§ **Work required**
Write out everything in the records exactly, apart from the pictures.

**** Records to process ****

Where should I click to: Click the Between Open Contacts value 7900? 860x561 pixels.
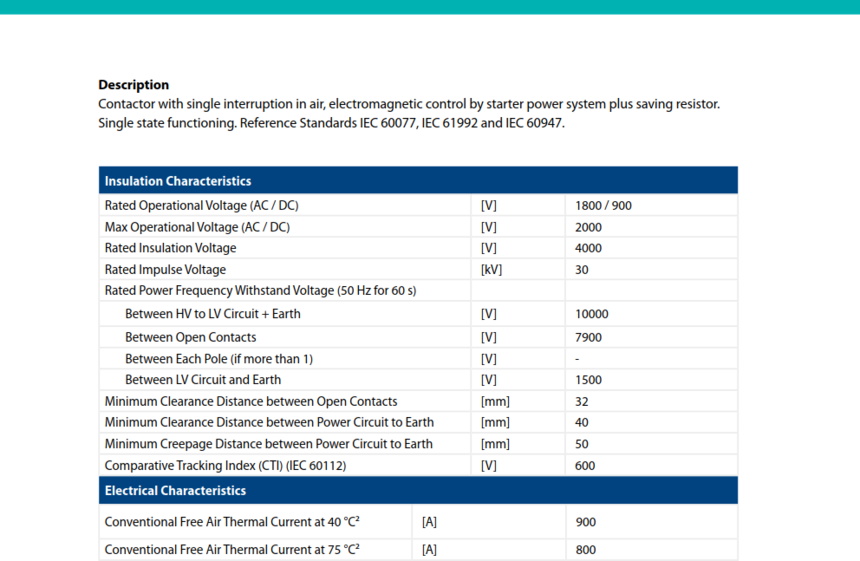click(588, 337)
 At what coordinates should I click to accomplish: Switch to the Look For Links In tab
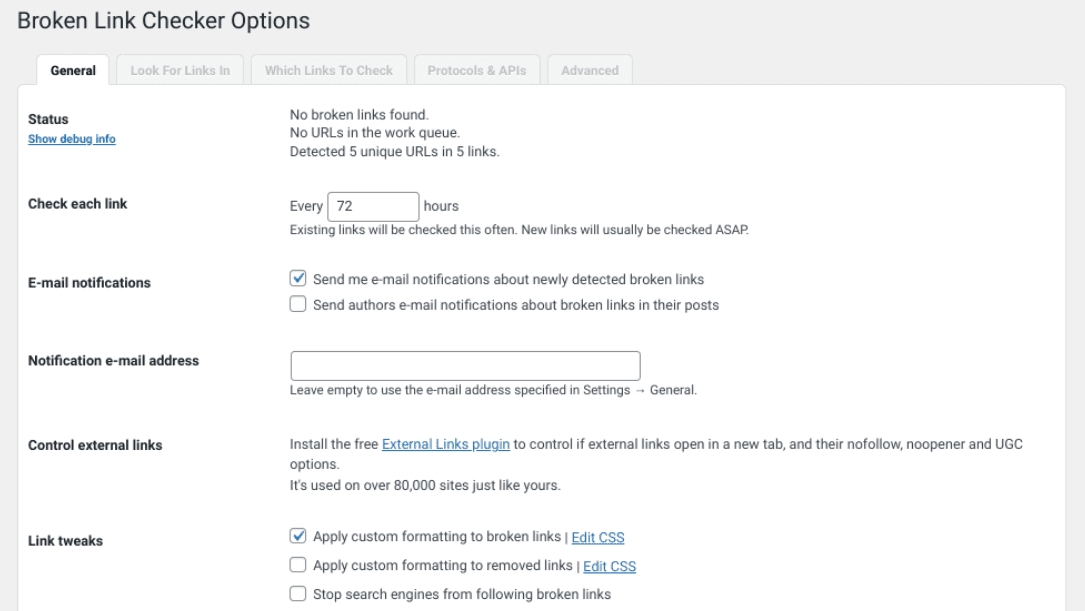(179, 70)
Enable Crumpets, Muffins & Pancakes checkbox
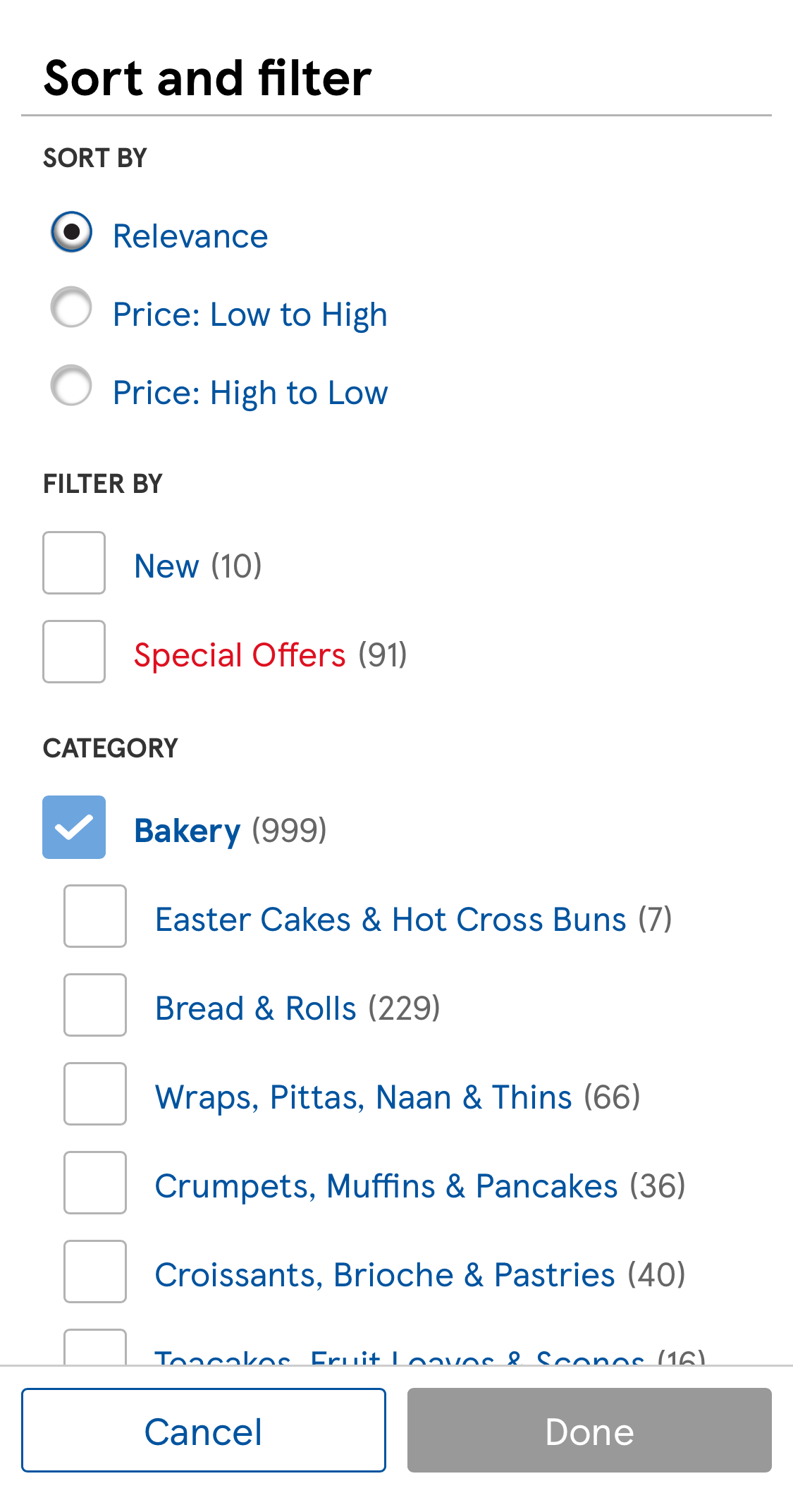This screenshot has height=1512, width=793. pyautogui.click(x=95, y=1183)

****

§ **Exercise response**
Where should I click to: Click the Between Open Contacts value 7900? 860x561 pixels.
click(588, 337)
 At what coordinates should I click to accomplish: Switch to the Look For Links In tab
(179, 70)
Enable Crumpets, Muffins & Pancakes checkbox
This screenshot has height=1512, width=793. pyautogui.click(x=95, y=1183)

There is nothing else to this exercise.